Your instructions: Find every line in the rows below that contains the string "Task", matching case exactly, and copy each of those lines.

A block of data:
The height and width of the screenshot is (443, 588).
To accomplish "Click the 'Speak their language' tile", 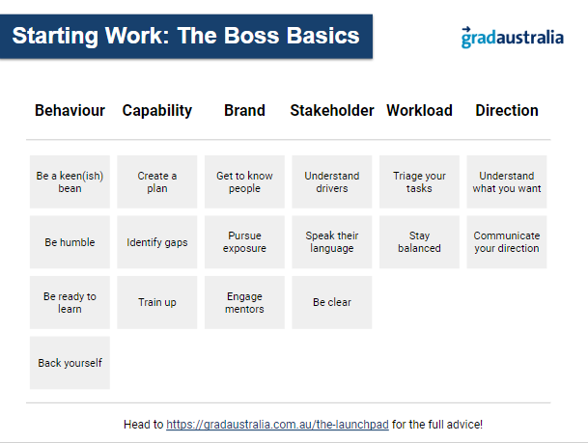I will click(x=332, y=242).

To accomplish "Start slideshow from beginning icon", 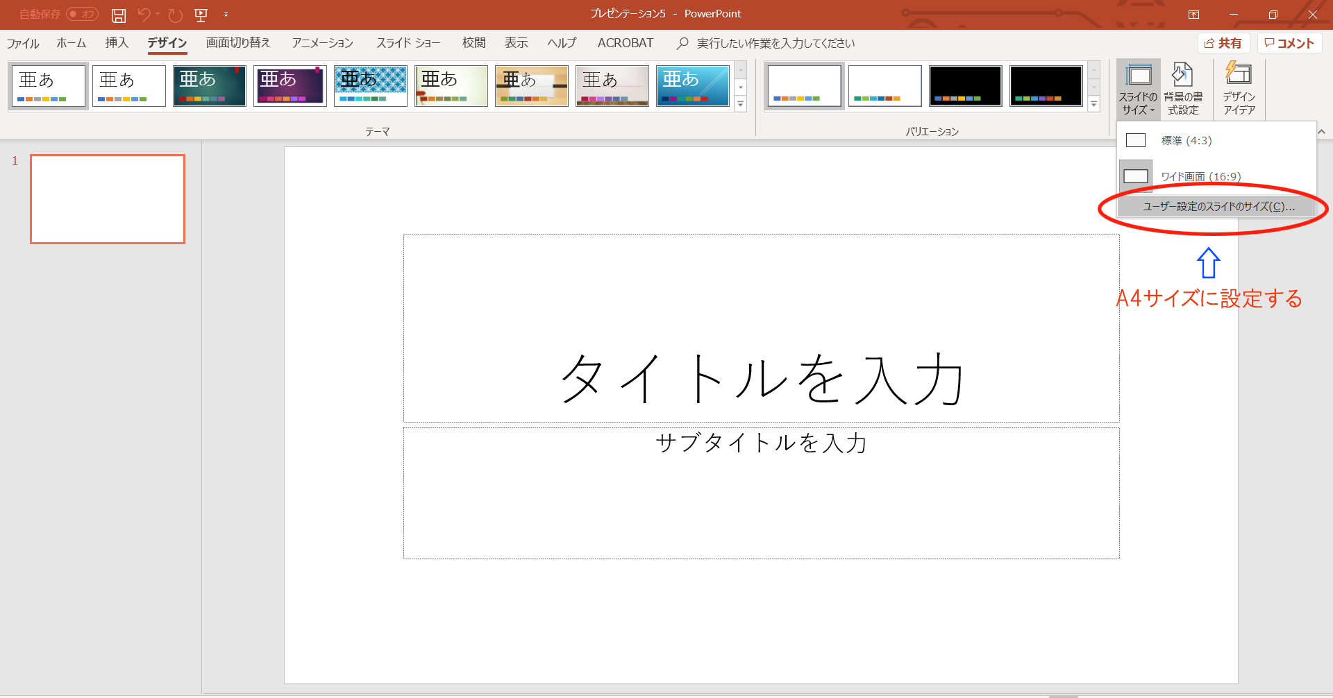I will pyautogui.click(x=201, y=15).
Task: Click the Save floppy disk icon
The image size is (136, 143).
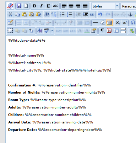Action: click(19, 6)
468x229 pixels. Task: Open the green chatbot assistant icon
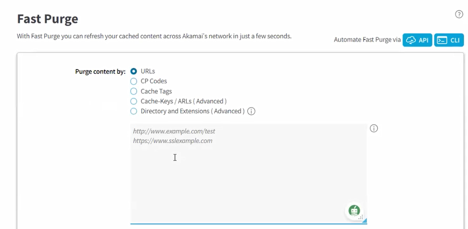coord(354,210)
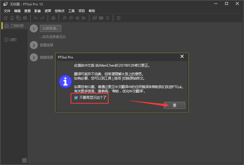This screenshot has width=244, height=165.
Task: Click the zoom in magnifier icon
Action: (64, 18)
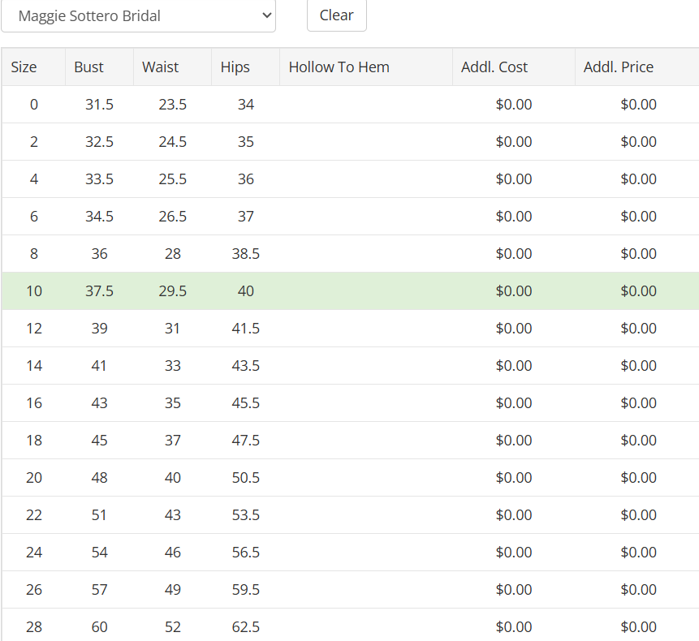699x641 pixels.
Task: Select the size 4 row
Action: 351,179
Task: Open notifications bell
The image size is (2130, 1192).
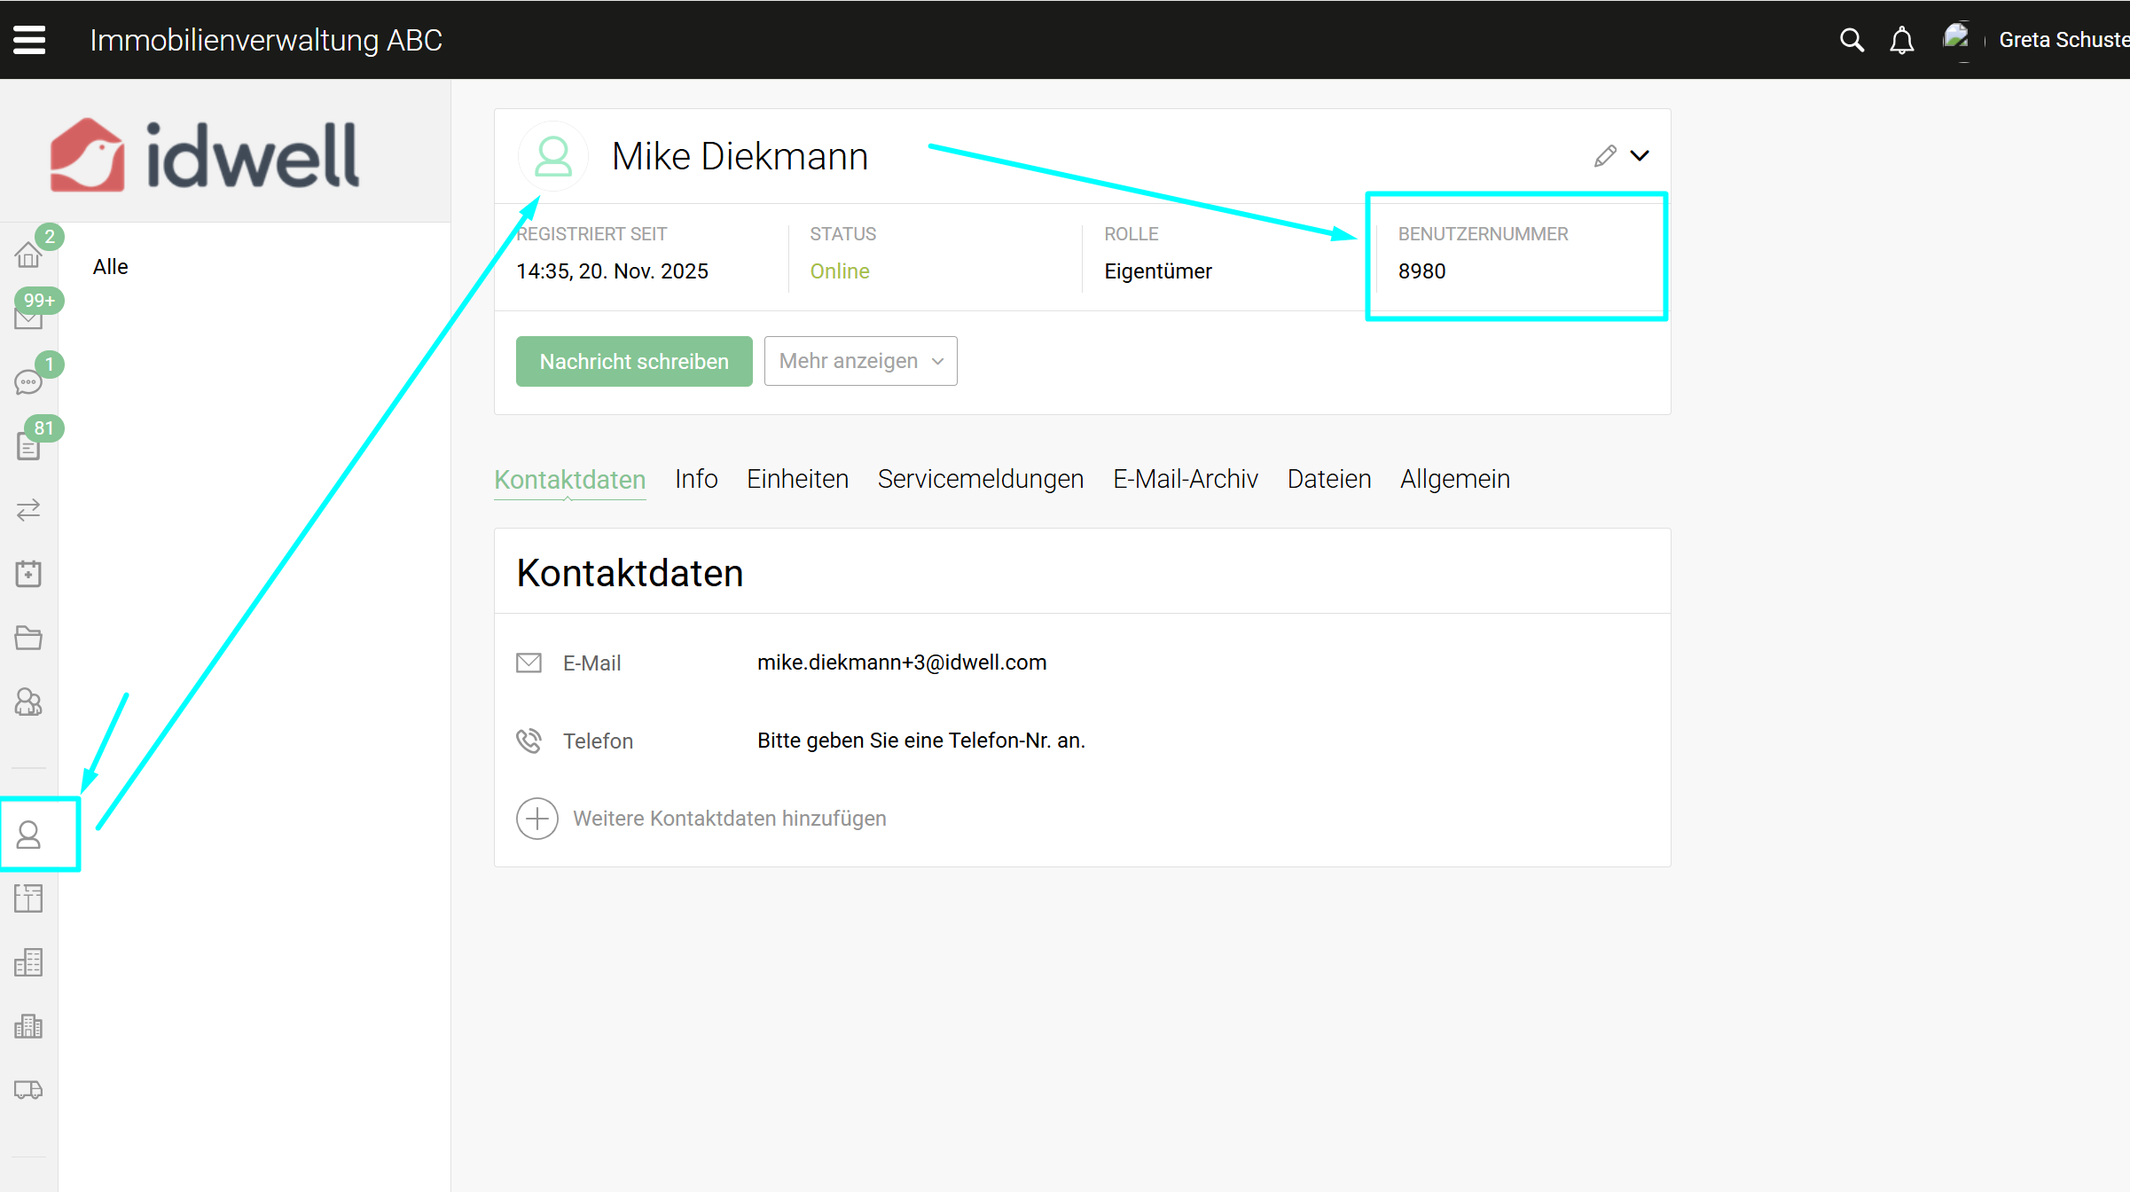Action: click(x=1901, y=41)
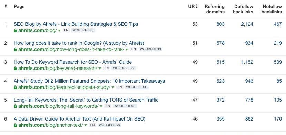Click the green lock icon beside ahrefs.com/blog/

tap(15, 30)
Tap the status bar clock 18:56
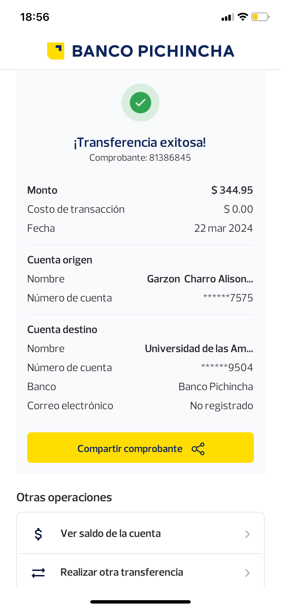Viewport: 281px width, 609px height. (35, 17)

Written response:
Task: Click the Save floppy disk icon
468x229 pixels. Task: Open the green chatbot assistant icon
Task: Click the zoom in magnifier icon
Task: Select the size 4 row
Task: Open notifications bell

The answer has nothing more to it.